Dengan demikian, menurut Syarif, langkah Anies yang akan mencabut Peraturan Gubernur (Pergub) terkait larangan kegiatan keagamaan di Monas tersebut sudah sesuai sebagaimana ‘khittah’nya.

Selain itu, Syarif juga bingung dengan alasan penolakan lantaran terkesan mengkambing hitamkan pedagang kecil.

Sekretaris Komisi A ini tak sependapat dengan beberapa pihak yang berpandangan dibukanya Monas untuk pengajian justru memancing kesemrautan karena para PKL akan menggelar barang dagangannya di area Monas.‎

“Alasan itu saya kira tak berdasar, sesat dan menyesatkan. PKL tak bisa begitu saja disalahkan.
Kalaupun khawatir banyak PKL kan bisa diantisipasi. Pemerintah punya semua perangkat untuk menertibkan dan mengantisipasinya,” terang Syarif.

“Pemda punya Satpol PP kok. Percuma dong kita punya aparat,” kata Syarif menambahkan.

Diketahui, sebelumnya Gubernur DKI Jakarta Anies Baswedan memastikan, selama kepemimpinannya warga Ibu Kota akan dipersilahkan menggelar kegiatan keagamaan di kawasan Monas.

Hal tersebut sejalan dengan janji kampanye saat Pilkada 2017 lalu. Anies berjanji akan kembali membuka kawasan Monas untuk penyelenggaraan kegiatan keagamaan bagi semua agama.

“Saya akan buat (Monas) terbuka lagi. Negara kita sila pertama apa, Ketuhanan Yang Maha Esa. Kenapa tidak boleh ada aktivitas keagamaan di arena publik?” ujar Anies.

Anies menilai sebagai negara berlandaskan Pancasila yang melindungi seluruh golongan, seharusnya Monas dapat dibuka untuk kegiatan keagamaan.
Menurutnya, pelarangan kegiatan keagamaan di kawasan Monas, bertentangan dengan sila pertama Ketuhanan Yang Maha Esa.

Pada kepemimpinan Gubernur DKI sebelumnya, Basuki Tjahaja Purnama (Ahok), kawasan Monas dilarang ada aktivitas keagamaan maupun kebudayaan.
Ahok menilai, kegiatan keagamaan bisa digelar di Masjid Istiqlal maupun di lokasi manapun, tidak perlu di Monas.

Dia berpendapat, jika pemerintah mengizinkan penyelenggaraan kegiatan keagamaan seperti pengajian tabligh akbar, maka pihak lain juga akan menggelar kegiatan akbar di Monas‎.

“Kalau sekarang Majelis Rasulullah kami kasih, majelis-majelis yang lain pada minta juga enggak?

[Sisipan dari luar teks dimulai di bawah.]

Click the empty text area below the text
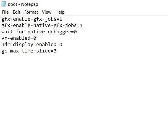Viewport: 168px width, 118px height. (x=84, y=86)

Minta. Yang Kristen, Buddha minta enggak? Ya balik lagi kejadian gitu. Ya sudah lebih baik tidak usah semualah,” kata Ahok di Balaikota DKI Jakarta, Jumat (16/10/2015) silam.

Akan tetapi, Monas juga sempat dijadikan sebagai lokasi aksi damai massa aksi 2 Desember (212). Saat itu jutaan umat Islam melaksanakan salat jumat di Areal Monas hingga meluber ke sepanjang jalan MH Thamrin-Sudirman.(kl/ts)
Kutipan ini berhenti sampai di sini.